Brano fornito

○ ○ ○ ○ ○

Si offre al prossimo ciò che si è conosciuto e compreso di sé

Vi è un dubbio che assilla spesso tutti coloro che sentono le richieste d’aiuto che provengono dall’umanità che li circonda, e che è sintetizzabile in questa domanda: “È giusto che io mi ritragga in me stesso, che mi ritragga dagli altri uomini che cercano il mio aiuto, o è più giusto che io mi dedichi a essi con tutte le mie forze?”
Ciò che noi spesso vi diciamo sembra essere detto apposta per accrescere la vostra confusione, ma così non è; certo, noi vi diciamo “conosci te stesso”
e nello stesso tempo vi parliamo di fratellanza, di aiutare gli altri, di porgere aiuto a chi ne abbisogna, a chi ne fa richiesta, prevaricando i vostri stessi bisogni; allora volgete spesso lo sguardo alle parole di antichi Maestri cercando una risposta ai vostri dubbi, ma – come sovente accade – restate ancorati a quelle parole, facendo vostro soltanto ciò che più torna comodo al vostro bisogno del momento.
Com’è mio solito fare, ho intenzione di presentarvi, a modo mio, le vicende di alcuni Maestri, con la speranza di farvi comprendere che tra le loro parole e le nostre non vi è poi quella così grande differenza come, a prima vista, potrebbe apparire ma che – semplicemente – accade che voi, rivolgendovi a quegli insegnamenti, recepite le parole e non l’esempio dato dalla vita stessa che quei Maestri hanno condotto.
Tutti i più grandi Maestri ad un certo punto delle loro esistenze hanno incominciato ad andare tra le genti per diffondere la loro dottrina; a portare, insomma, aiuto ai loro fratelli.
Ma io dico di soffermarvi al periodo prima di questa loro espansione, perché è quello l’insegnamento che essi hanno dato, non con le loro parole ma con la loro stessa vita.
L’Avesta, testo sacro dell’Iran, dice che Zarathustra, quando aveva trent’anni, esclamò ad un certo punto: “In quale terra devo andare per fuggire, dove devo andare per essere solo con me stesso?” ed agognava il deserto, anticipando così di parecchi anni il ritiro del Cristo.

○ ○ ○ ○ ○

Estratti dei dati

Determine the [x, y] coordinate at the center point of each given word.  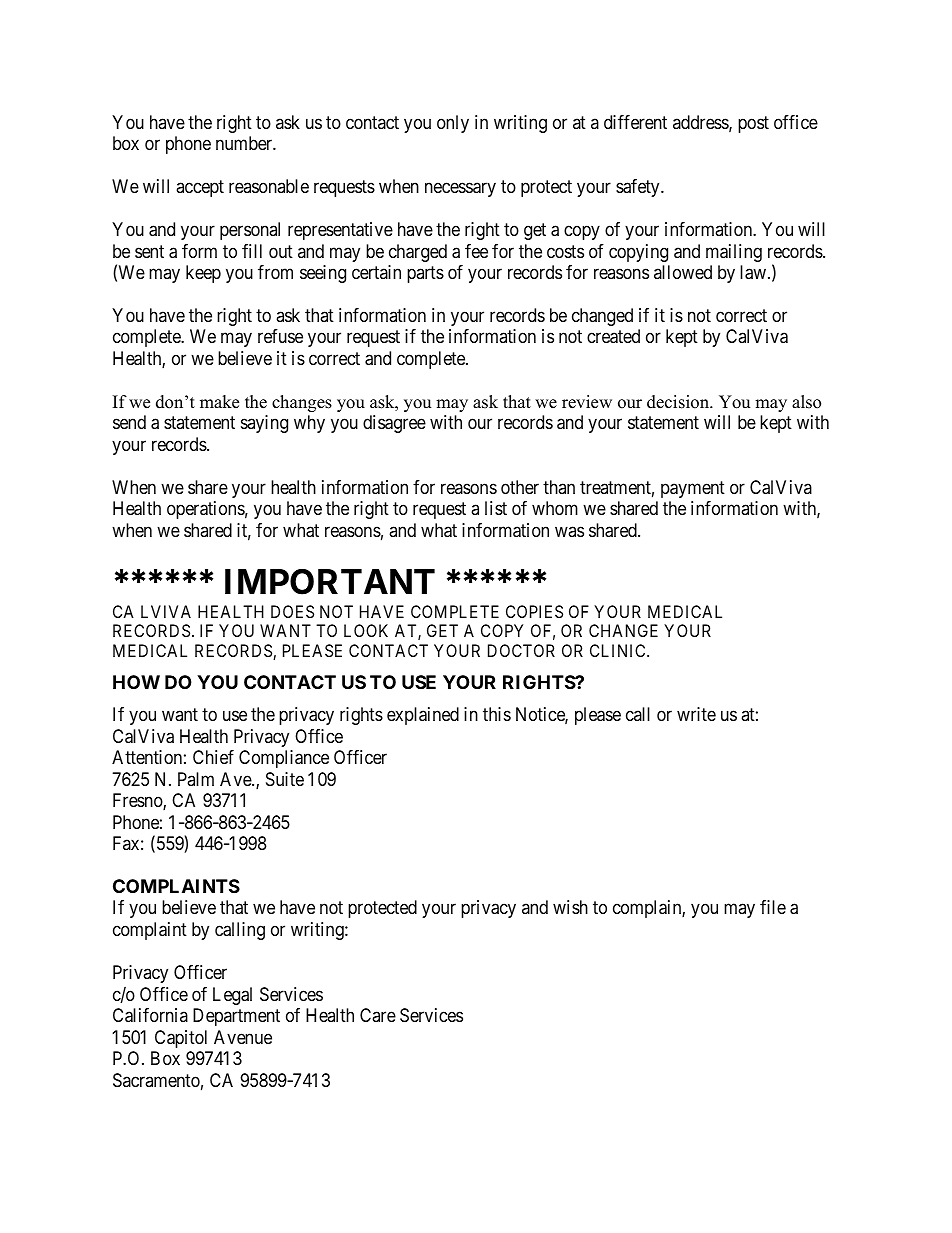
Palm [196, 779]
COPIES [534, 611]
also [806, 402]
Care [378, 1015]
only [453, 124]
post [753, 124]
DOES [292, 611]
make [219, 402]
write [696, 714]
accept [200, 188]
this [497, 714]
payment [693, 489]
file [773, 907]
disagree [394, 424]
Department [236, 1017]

○ ○ ○ ○ ○

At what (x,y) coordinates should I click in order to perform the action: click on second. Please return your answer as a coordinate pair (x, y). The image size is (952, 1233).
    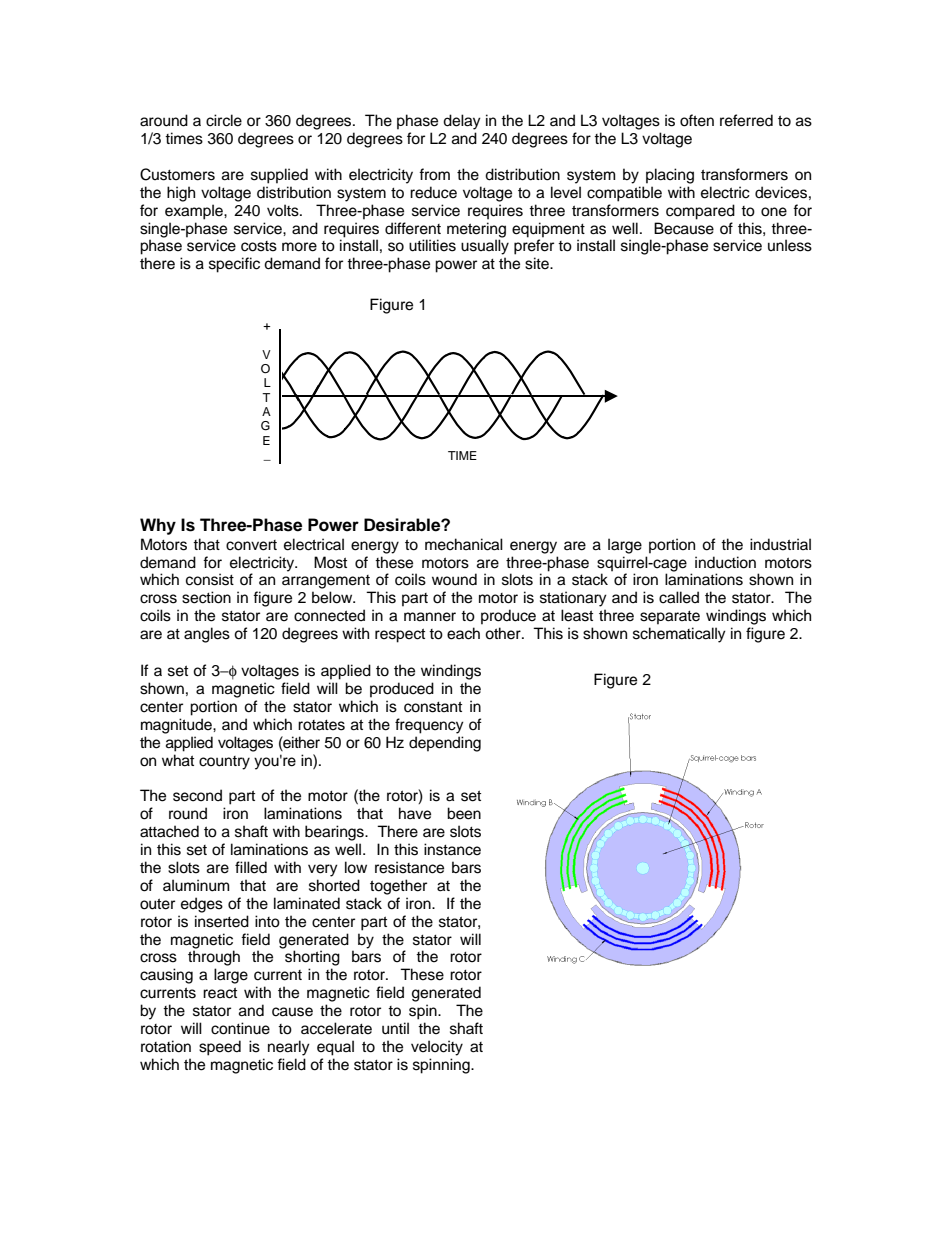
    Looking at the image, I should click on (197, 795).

○ ○ ○ ○ ○

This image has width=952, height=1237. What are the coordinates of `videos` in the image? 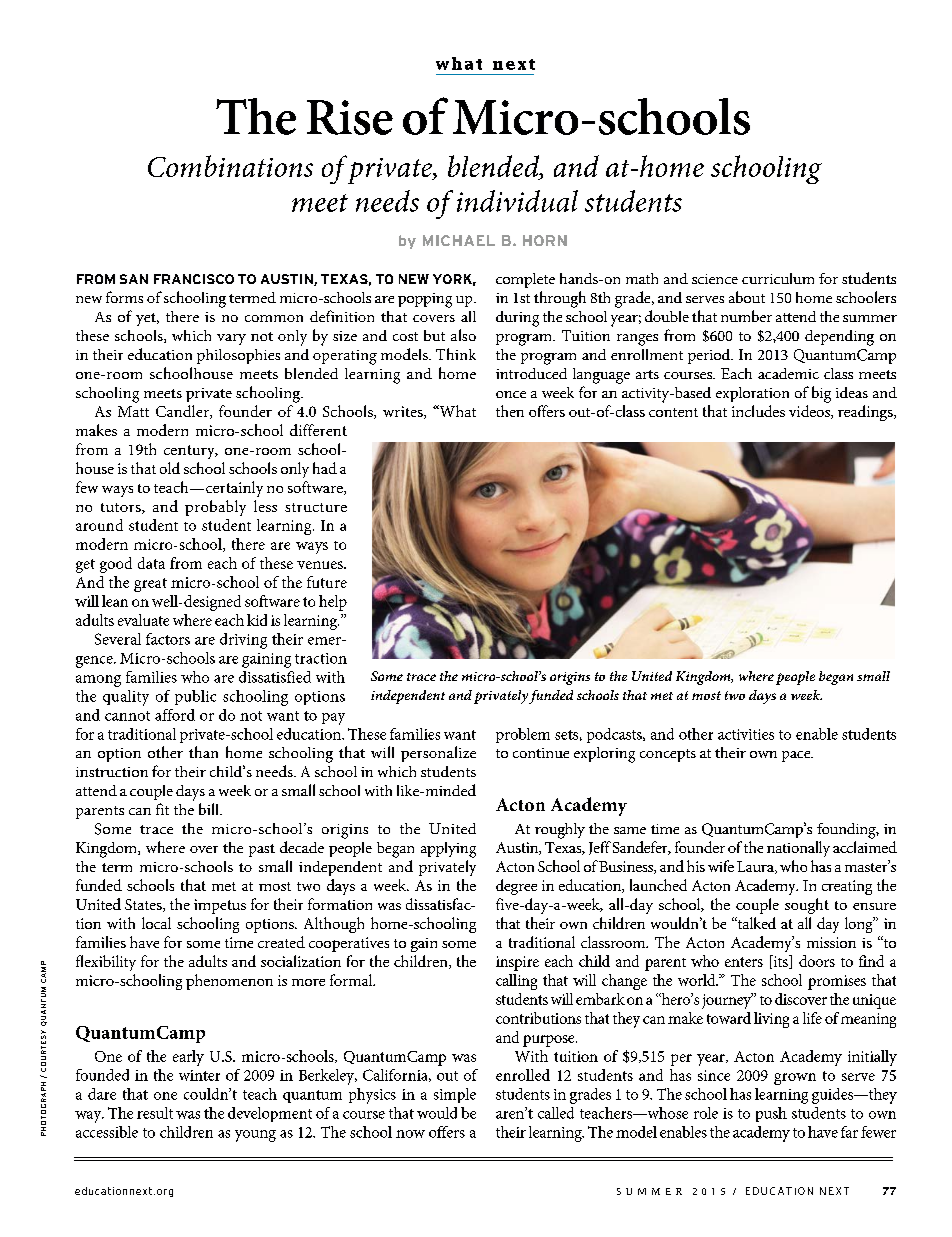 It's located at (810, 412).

○ ○ ○ ○ ○

Lavoro richiesto
Traduci in inglese questa frase del brano fornito: «Tutti i più grandi Maestri ad un certo punto delle loro esistenze hanno incominciato ad andare tra le genti per diffondere la loro dottrina; a portare, insomma, aiuto ai loro fratelli.»

Soluzione
At a certain point in their lives, all the greatest Masters began to go among the peoples to spread their doctrine; in short, to bring help to their brothers.